Rocky & The Pressers from The Bronx, NY play Philly every month, while touring the Northeast and when they’re not playing An Beal Bocht in their stomping grounds. In fact they were to play on a bill with the sainted King Django in north NJ on Saturday. They had a good deal of merch displayed including T-shirts, CDs and stickers. They are a 6-piece that include 2 guitars, mandolin, percussion, drums and bass. Guitars up front, all else in back. I was instantly recalling the sounds of roots reggae, even ‘lovers rock’, the sort of sound that Gregory Isaacs and Freddie McGregor popularized.

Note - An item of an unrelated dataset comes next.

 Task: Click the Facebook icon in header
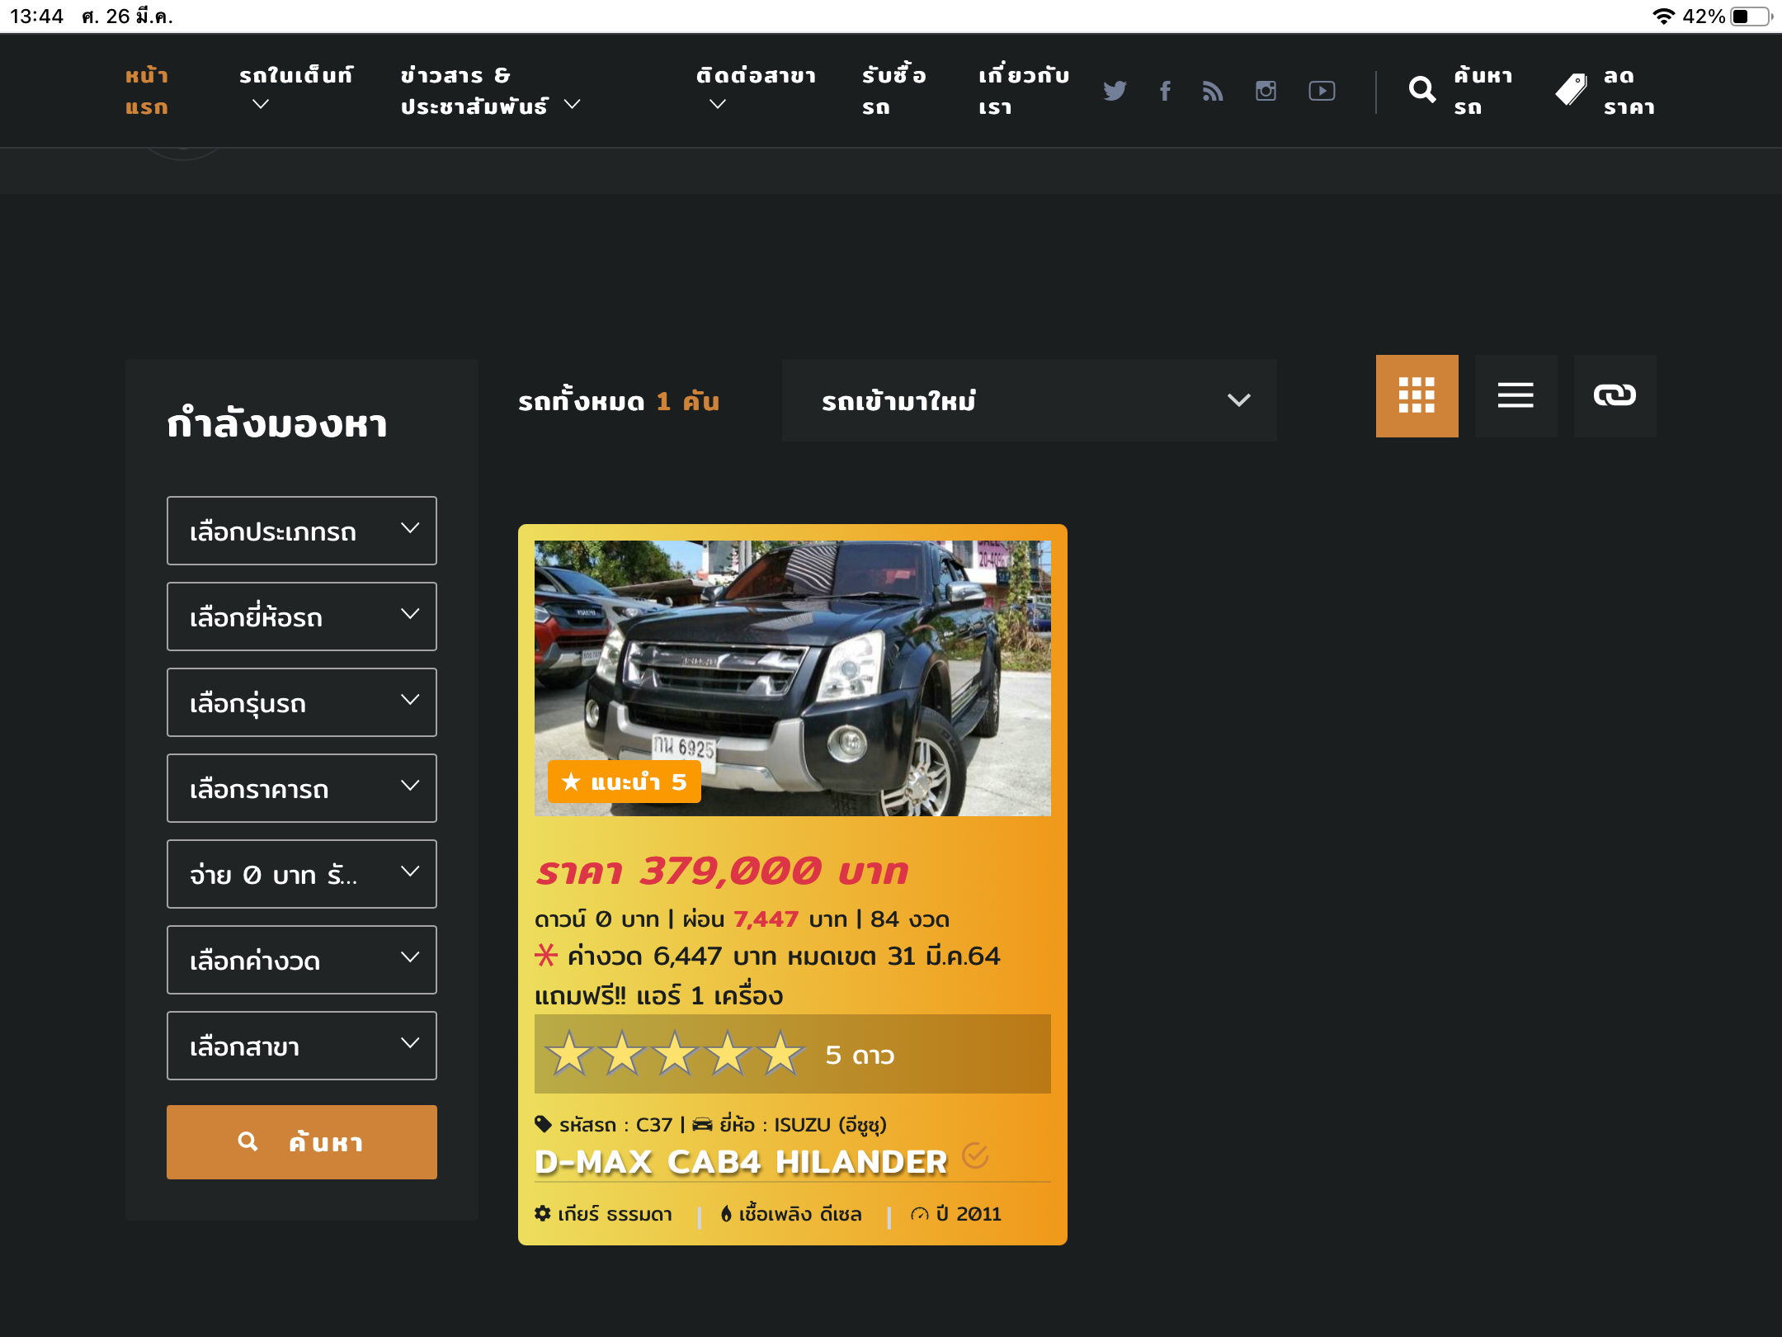(x=1165, y=91)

The Pressers kept things pretty simple, Danny McDonald was active on guitar for the most part, and contributed tenor sax on a few. I believe it Eric Sullivan at the lead and acoustic, along with Mario Rincon playing one of several guitar-type instruments. Rocky was tucked in back on bass. Part of one tune saw Eric take out a melodica. Favorite songs included “Walk Your Dog” and “Never Dry”.

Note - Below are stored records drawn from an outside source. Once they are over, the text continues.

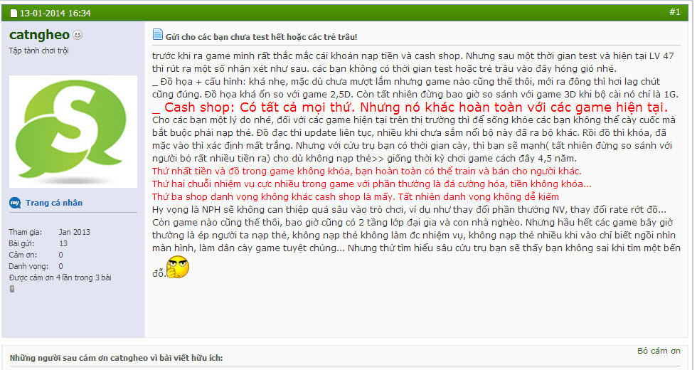697x370 pixels.
Task: Click the gray reputation bar icon
Action: tap(12, 289)
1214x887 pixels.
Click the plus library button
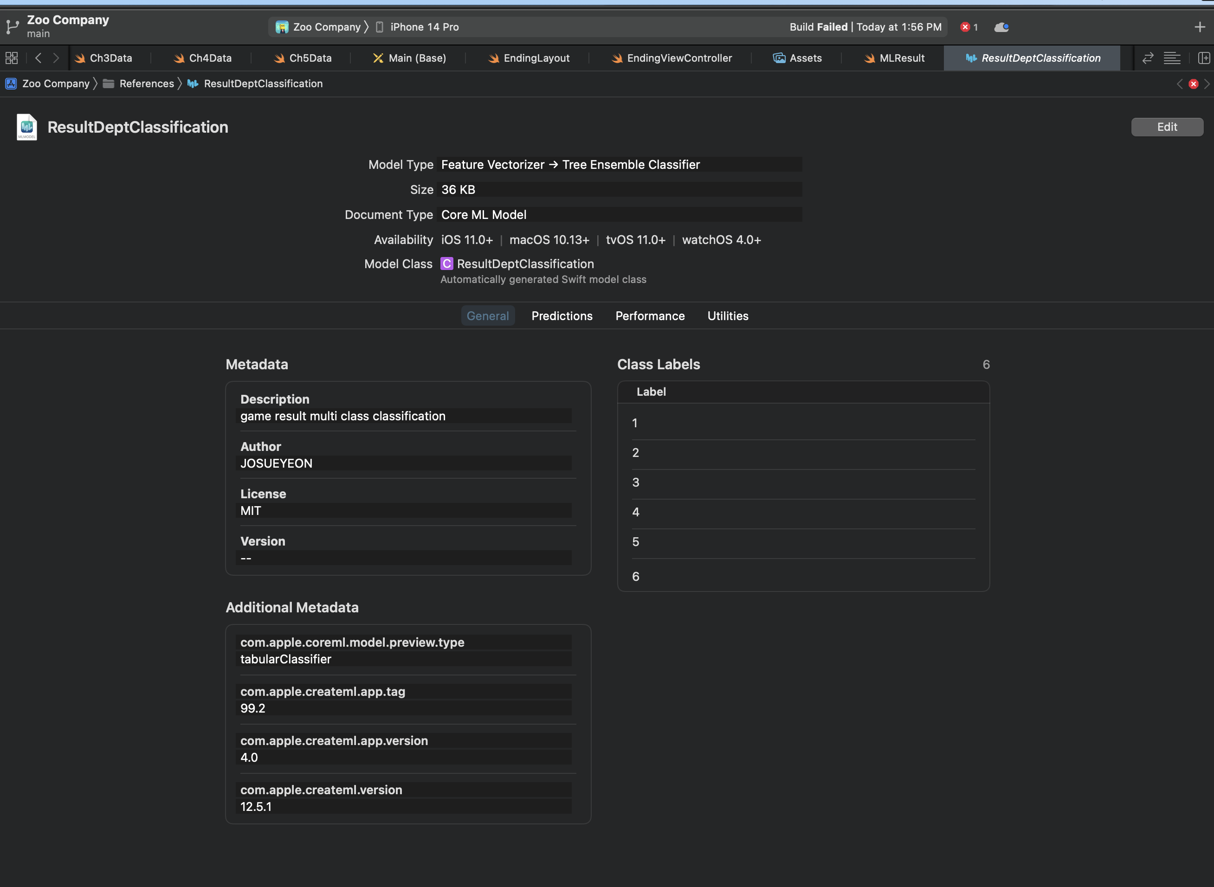click(1199, 27)
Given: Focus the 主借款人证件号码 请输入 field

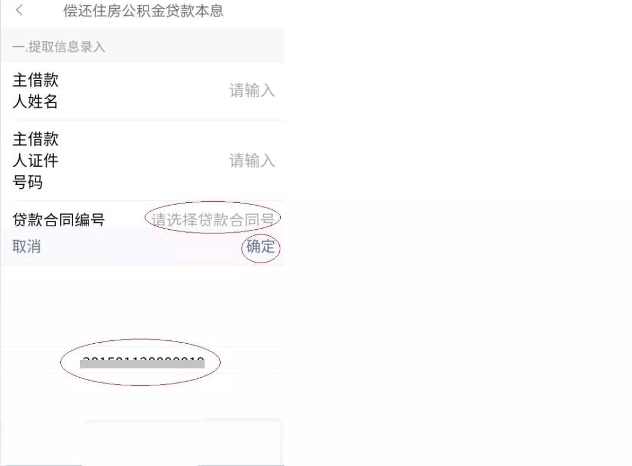Looking at the screenshot, I should click(x=252, y=160).
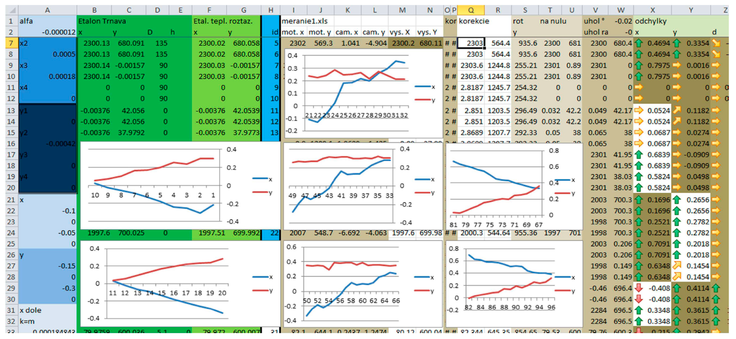Click green up arrow beside 0.2656, row 21
Image resolution: width=736 pixels, height=339 pixels.
click(x=677, y=200)
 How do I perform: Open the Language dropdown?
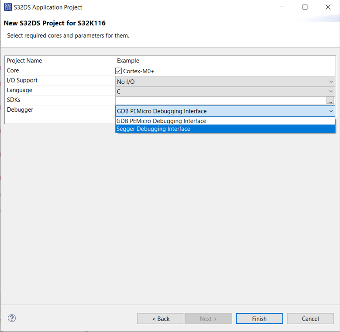click(x=331, y=91)
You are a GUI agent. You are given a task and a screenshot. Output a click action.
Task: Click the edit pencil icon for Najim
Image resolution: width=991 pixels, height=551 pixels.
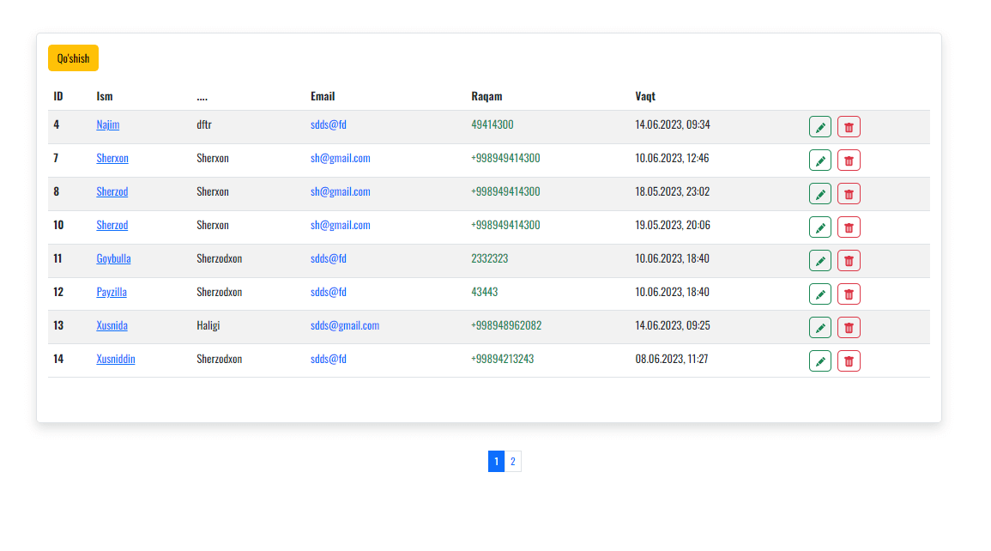coord(820,127)
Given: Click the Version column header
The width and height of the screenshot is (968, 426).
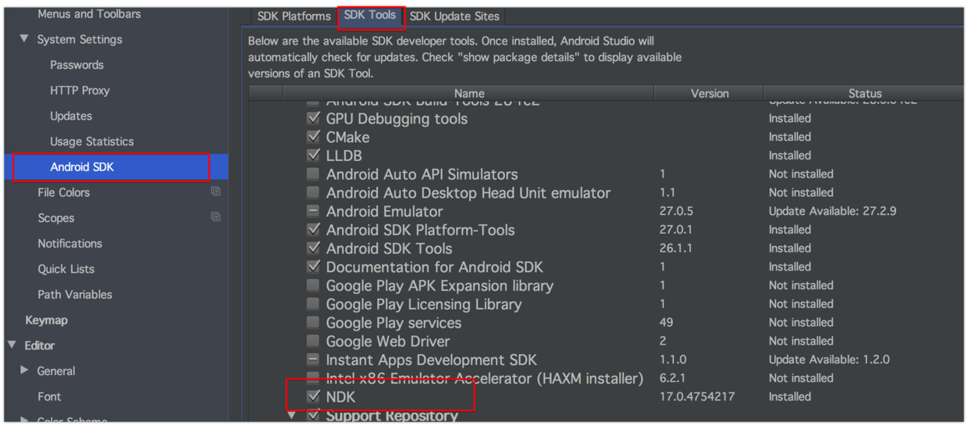Looking at the screenshot, I should point(709,94).
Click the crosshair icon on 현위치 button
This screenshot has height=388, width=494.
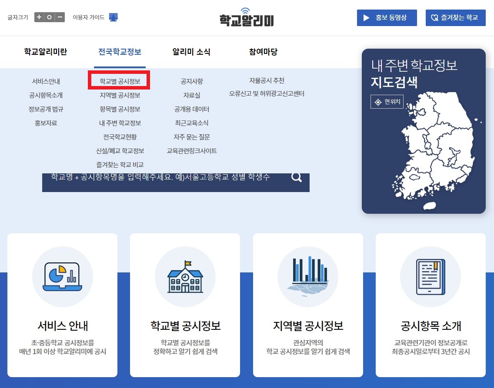(x=377, y=102)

Alan Semerdjian is Mr. Semerdjian to many teens in the NYC school system, teaching English, tho it wouldn’t surprise me if he got out the guitar to teach them words or the art within a song. This is Alan’s life, one that focusing on communicating his thoughts and feelings in a number of ways. They take the form of various sorts of visual art, of poems, and song. As evidenced on his general art website, his artistic experiments led to the creation of ‘artpoems’. Friday’s solo show as the headliner saw him play an extended set, slowly drawing in the remaining audience. One audience member near me was enthusiastic about his song “More”, which did, indeed, raise the vibe of the room. He played a mix of songs from his solo material and a couple from his prior band Surreal. It was Alan’s first gig in Philly in several years and he expressed appreciation for the sound quality. Some of the stage patter was devoted to the very magic of song, using phrases like “talking dreams”. One tipsy local resident in a faded Philadelphia Eagles jacket pranced about during a good portion of the set in front of the stage. Alan was pleasantly amused at the sight.